Consistent with this philosophy, Moore then devoted a section to “the fallacy of judicial supremacy,” concluding with the declaration that “we should reject the conversion of our republican form of government into an aristocracy of nine lawyers.”
Notwithstanding Moore’s obstructionism, gay marriage ultimately proceeded in Alabama, but his defiance prompted a second ethics complaint for the administrative orders he had issued. In May 2016 Alabama ethics authorities suspended Moore, setting up another round of litigation with the state’s top judicial authorities. Ironically, Moore first went into federal court seeking an injunction against the disciplinary proceedings, but that effort failed in August on abstention grounds. Moore v. Judicial Inquiry of the State of Alabama, 200 F. Supp. 3d 1328 (M.D. Ala. 2016). In September 2016, ethics authorities sustained the charges and suspended Moore for the balance of his six-year term. And this past April the Alabama Supreme Court, again specially constituted because all of its other regular members recused themselves, upheld that suspension, effectively ending Moore’s tenure as Chief Justice. Moore v. Alabama Judicial Inquiry Commission, 2017 WL 1403696 (Sup. Ct. Ala., April 19, 2017).

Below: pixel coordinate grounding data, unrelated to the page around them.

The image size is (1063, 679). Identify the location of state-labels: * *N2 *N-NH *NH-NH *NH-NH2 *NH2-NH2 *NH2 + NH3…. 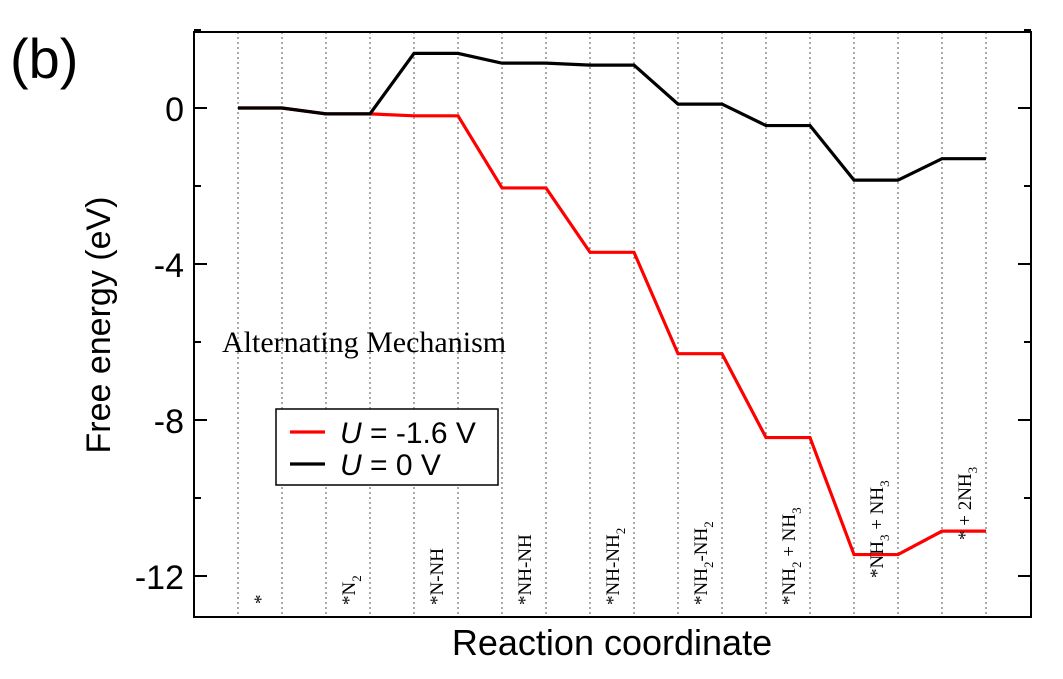
(616, 536).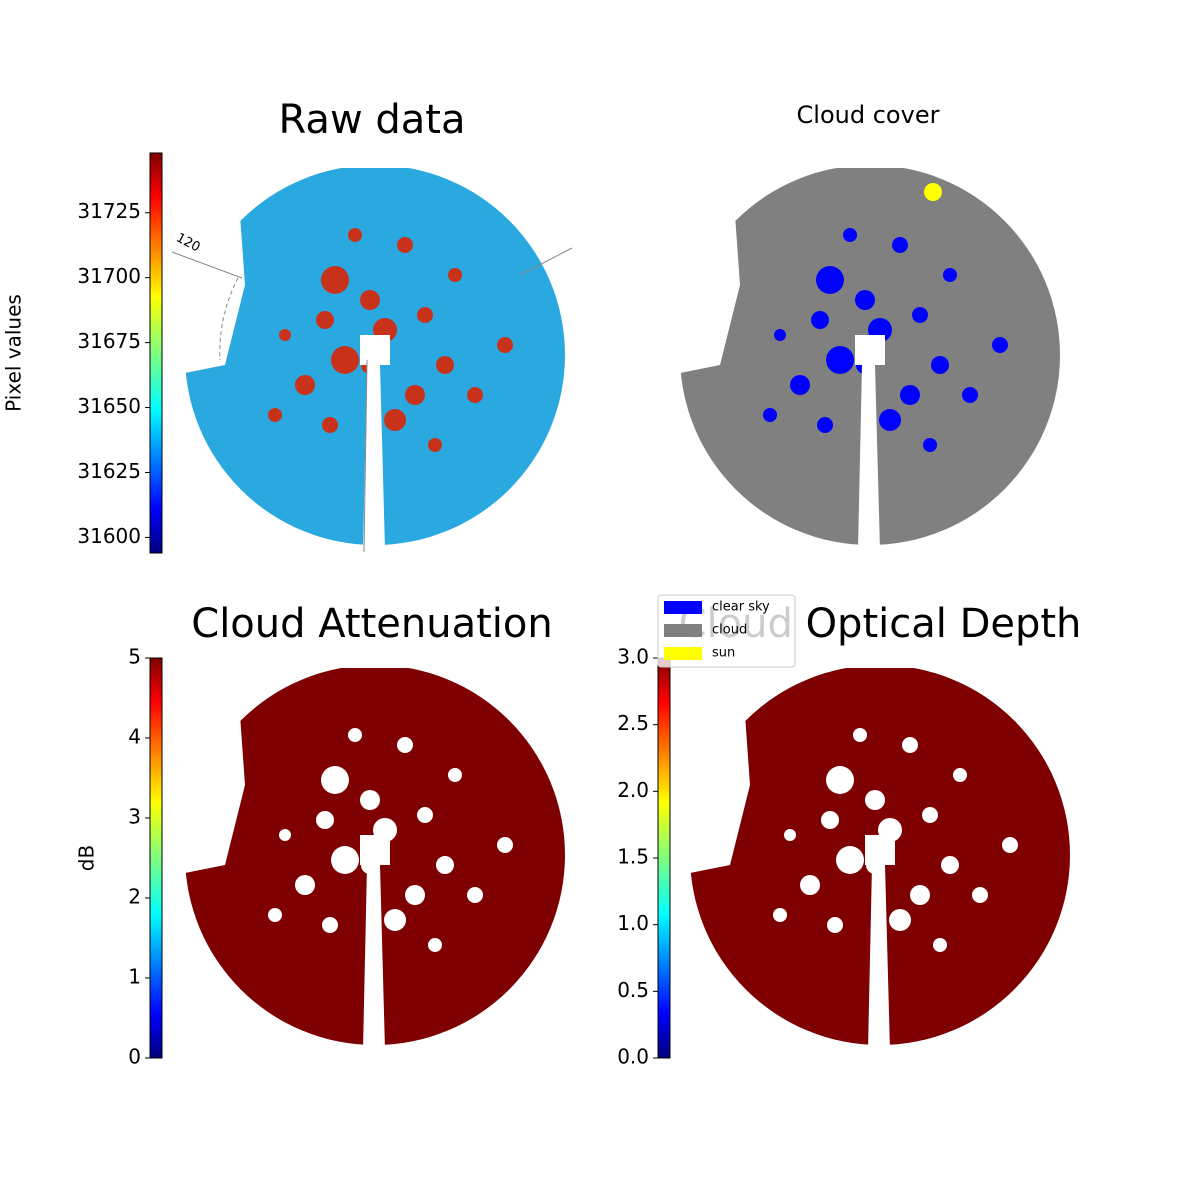 The width and height of the screenshot is (1200, 1200). What do you see at coordinates (14, 353) in the screenshot?
I see `colorbar-label: Pixel values` at bounding box center [14, 353].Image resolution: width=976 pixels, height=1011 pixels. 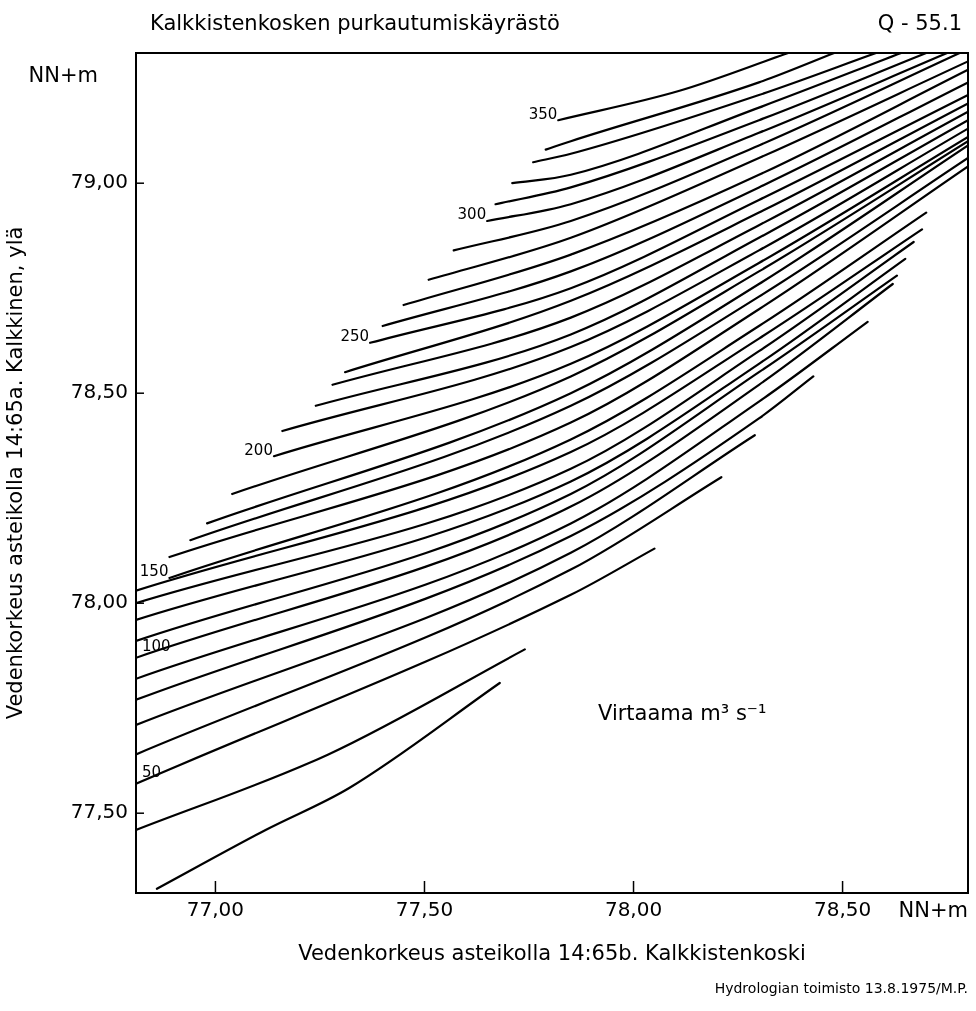 What do you see at coordinates (258, 450) in the screenshot?
I see `series-label: 200` at bounding box center [258, 450].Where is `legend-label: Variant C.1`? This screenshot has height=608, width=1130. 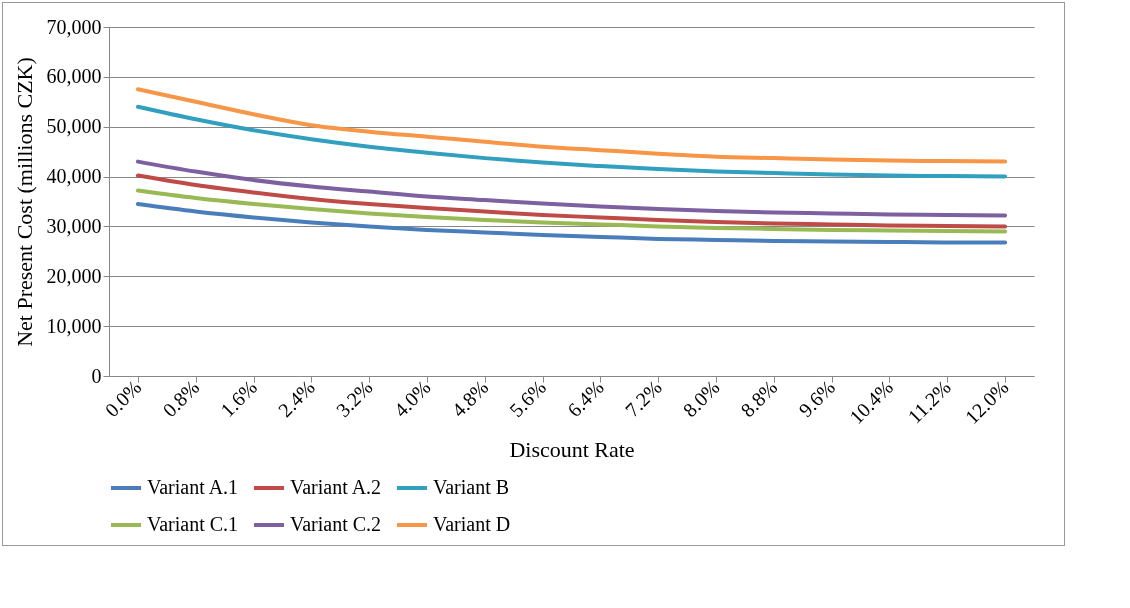 legend-label: Variant C.1 is located at coordinates (193, 524).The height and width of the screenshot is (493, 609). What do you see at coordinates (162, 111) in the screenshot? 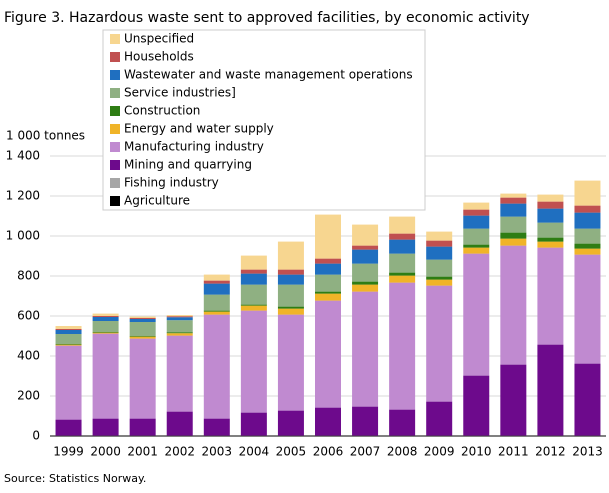
I see `legend-label: Construction` at bounding box center [162, 111]. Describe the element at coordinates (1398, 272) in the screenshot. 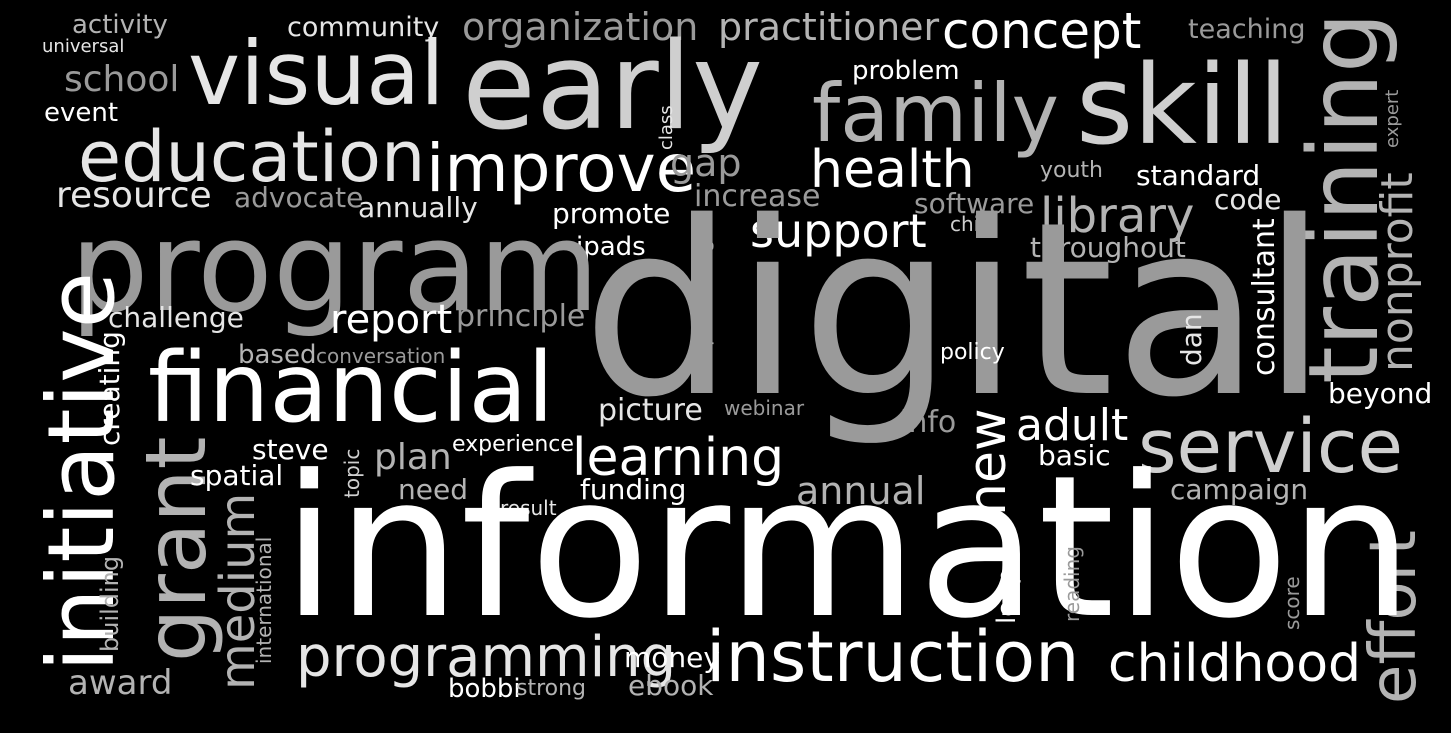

Roy Moore’s second removal from his Chief Justice position would make for a colorful coda to a troubling story in Alabama if Moore were headed into retirement from public life. But Moore is not retiring and may well be a member of the U.S. Senate come January 2018.
In normal times, the prospect of a single federal-court obstructionist in the Senate would be cause for little concern. These, however, are hardly normal times in our nation’s capital, as we face an increasingly angry and extreme political dynamic. If Moore does join the Senate, we can expect to hear a lot more about the right, indeed the obligation, of federal and state officials to refuse to honor controversial rulings from the federal courts, including the Supreme Court.